AAG Member Profile: Kidane-Miriam Tadesse
Kidane-Miriam
Tadesse is Assistant
Professor of Geography
at Edinboro University
of Pennsylvania.
He graduated with
a bachelor’s degree in
geography and psychology
from Haile
Selassei University
(1969), a master’s from Kansas State
University (1974), and a Ph.D. from the
University of Iowa (2001) focusing on
urban geography, planning, and environment.
In his home country of Ethiopia,
he served as Minister of Urban Development
and Housing, Commissioner of
Construction and Physical Planning, and
Advisor to the Organization of African
Unity. His thirty-five year career spans
from teaching high school geography to
working with global international organizations
such as the United Nations
Environment Program and the World
Bank. Tadesse has traveled in more than
thirty countries on every continent and
speaks four languages. He now resides in
Edinboro, Pennsylvania with his wife and
three children.
AAG: How did your journey with geography begin?
Tadesse: Before I came to the U.S., I worked for about two years
teaching geography at the senior high school level. I competed for a United
Nations fellowship and was one of six applicants from Ethiopia to receive
one – that’s when I came to the U.S. Three years into my Ph.D.
program here, I went back to Ethiopia for fieldwork. I was given an employment
assignment by the government while I was conducting my fieldwork.
AAG: What led you to return to the U.S. to finish your doctorate?
Tadesse: In 1991, my personal and professional life took a dramatic
turn (due to broader changes in Ethiopia), and after two years of working
through these issues, I began work as a consultant with the African Union.
After this, I was fortunate to come back to the U.S. and finish the program
I started years ago. Now I’ve come to Edinboro where I’m teaching
geography courses again.
AAG: So you have come full circle back to teaching.
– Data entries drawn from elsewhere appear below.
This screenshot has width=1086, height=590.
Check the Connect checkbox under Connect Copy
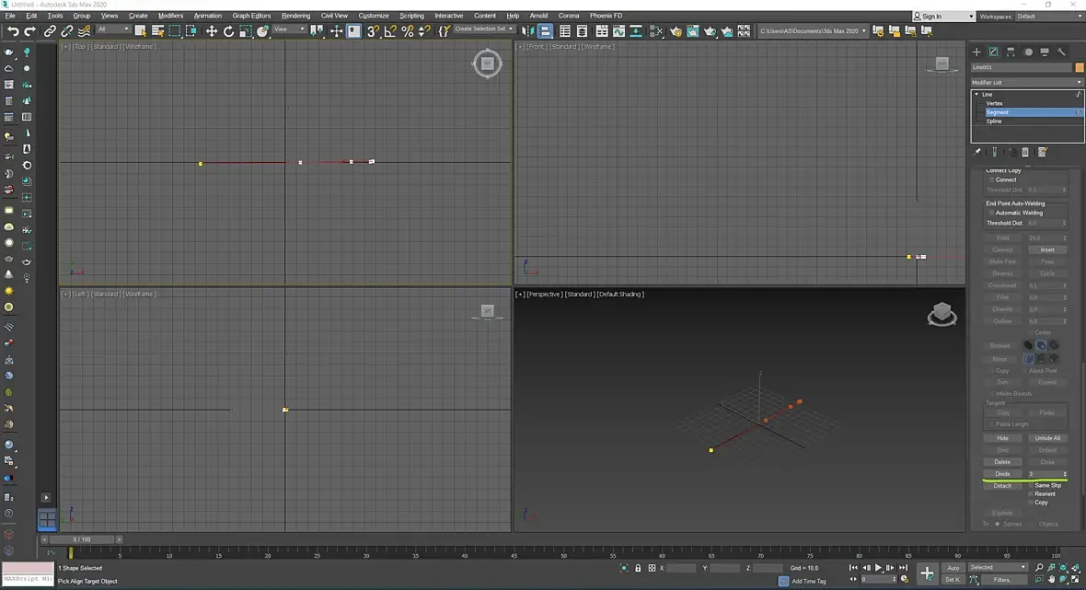click(992, 179)
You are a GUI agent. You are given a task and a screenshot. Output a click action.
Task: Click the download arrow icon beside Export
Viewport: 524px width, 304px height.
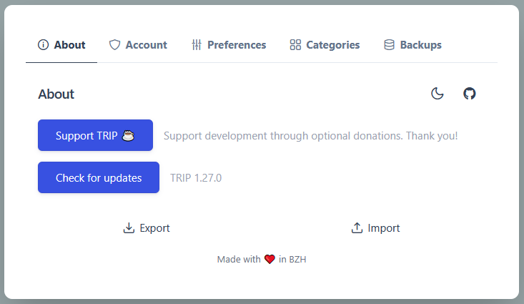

Tadesse: I always say that education is the most important investment
in anyone’s life.
AAG: What has geography represented to you throughout your various
roles?
Tadesse: I tell my students that with a geography training you
can go into many fields and make many contributions to society. My own
tour of duty as teacher, researcher, planner, manager, adviser, and policy
maker provides an excellent testimony to the multifaceted role that geographers
can play.
AAG: Which of your contributions are you especially proud of?
Tadesse: Really, creating a national system of regional development
in Ethiopia as a national planner. When I was appointed, I was given only
two people—a geographer and an economist. By the time I left, the
planning department had seven regional commissions filled with professional
staff, many of them geographers.
AAG: And that infrastructure stayed in place after you left.
Tadesse: Yes, I am particularly proud of what I could do in service
to society.
AAG: In what ways do you think geographers should serve society?
Tadesse: Geographers have a lot to offer to the understanding
and resolution of problems in society, yet there is so much more to do.
Geographers should play a major role in policy and program formulation
and critical evaluation of alternatives.
AAG: How do you see universities and the public sector working
together better?
Tadesse: There are plenty of opportunities: for community outreach,
for academic research on specific problems, for research that focuses
on local problems—also to engage students in defining, analyzing,
and understanding societal problems by tying in the conceptual aspects
of geography.
AAG: Are you able to incorporate this in your teaching activities
now?
Tadesse: I’m working on certain issues with the local municipal
administration, like inviting the Edinboro [city administrator] to my
classroom, to see if my students could be engaged in the analysis of local
problems.
AAG: You first joined the AAG in 1974. Why did you choose to
be a member?
Tadesse: To help promote the profession. I think the AAG does
a good job in bringing geography to the mainstream of the public educational
system and to light in American society. By belonging to the association,
members not only support these goals but also the propagation of geography
as an important tool for understanding the world.
AAG: Thank you for those kind words. What suggestions do you
have for us to help promote geography?
Tadesse: I would like to see more geographers exploring new possibilities
for engagement and being active in society.